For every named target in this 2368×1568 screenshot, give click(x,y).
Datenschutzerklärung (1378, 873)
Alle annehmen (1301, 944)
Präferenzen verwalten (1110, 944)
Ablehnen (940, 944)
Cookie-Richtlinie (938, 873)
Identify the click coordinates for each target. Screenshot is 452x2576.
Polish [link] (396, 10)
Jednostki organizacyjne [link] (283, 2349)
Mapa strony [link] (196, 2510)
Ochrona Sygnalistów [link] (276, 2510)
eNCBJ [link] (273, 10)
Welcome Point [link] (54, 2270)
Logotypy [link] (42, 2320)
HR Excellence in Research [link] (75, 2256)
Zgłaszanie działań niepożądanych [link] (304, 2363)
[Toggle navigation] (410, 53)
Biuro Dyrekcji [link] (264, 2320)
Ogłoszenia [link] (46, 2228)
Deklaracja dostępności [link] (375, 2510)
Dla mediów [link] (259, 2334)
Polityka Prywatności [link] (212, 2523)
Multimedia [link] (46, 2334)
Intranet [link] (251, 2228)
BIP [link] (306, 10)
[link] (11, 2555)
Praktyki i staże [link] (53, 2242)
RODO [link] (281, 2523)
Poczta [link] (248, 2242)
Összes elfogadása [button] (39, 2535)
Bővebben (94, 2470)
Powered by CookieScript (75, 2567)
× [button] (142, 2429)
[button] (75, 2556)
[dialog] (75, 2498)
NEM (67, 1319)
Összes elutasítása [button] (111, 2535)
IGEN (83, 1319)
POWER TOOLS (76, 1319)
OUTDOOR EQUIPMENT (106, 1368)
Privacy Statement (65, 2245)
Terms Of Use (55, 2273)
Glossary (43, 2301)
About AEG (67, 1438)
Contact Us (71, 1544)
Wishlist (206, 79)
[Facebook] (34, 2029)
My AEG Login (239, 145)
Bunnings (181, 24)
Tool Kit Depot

* * * * * * * * *

Assignment ▸
Keep only the lines from the line with "Powered by CookieScript (75, 2567)" to the end of the records above, and repeat them exactly.

Exercise solution ▸
Powered by CookieScript (75, 2567)
× [button] (142, 2429)
[button] (75, 2556)
[dialog] (75, 2498)
NEM (67, 1319)
Összes elutasítása [button] (111, 2535)
IGEN (83, 1319)
POWER TOOLS (76, 1319)
OUTDOOR EQUIPMENT (106, 1368)
Privacy Statement (65, 2245)
Terms Of Use (55, 2273)
Glossary (43, 2301)
About AEG (67, 1438)
Contact Us (71, 1544)
Wishlist (206, 79)
[Facebook] (34, 2029)
My AEG Login (239, 145)
Bunnings (181, 24)
Tool Kit Depot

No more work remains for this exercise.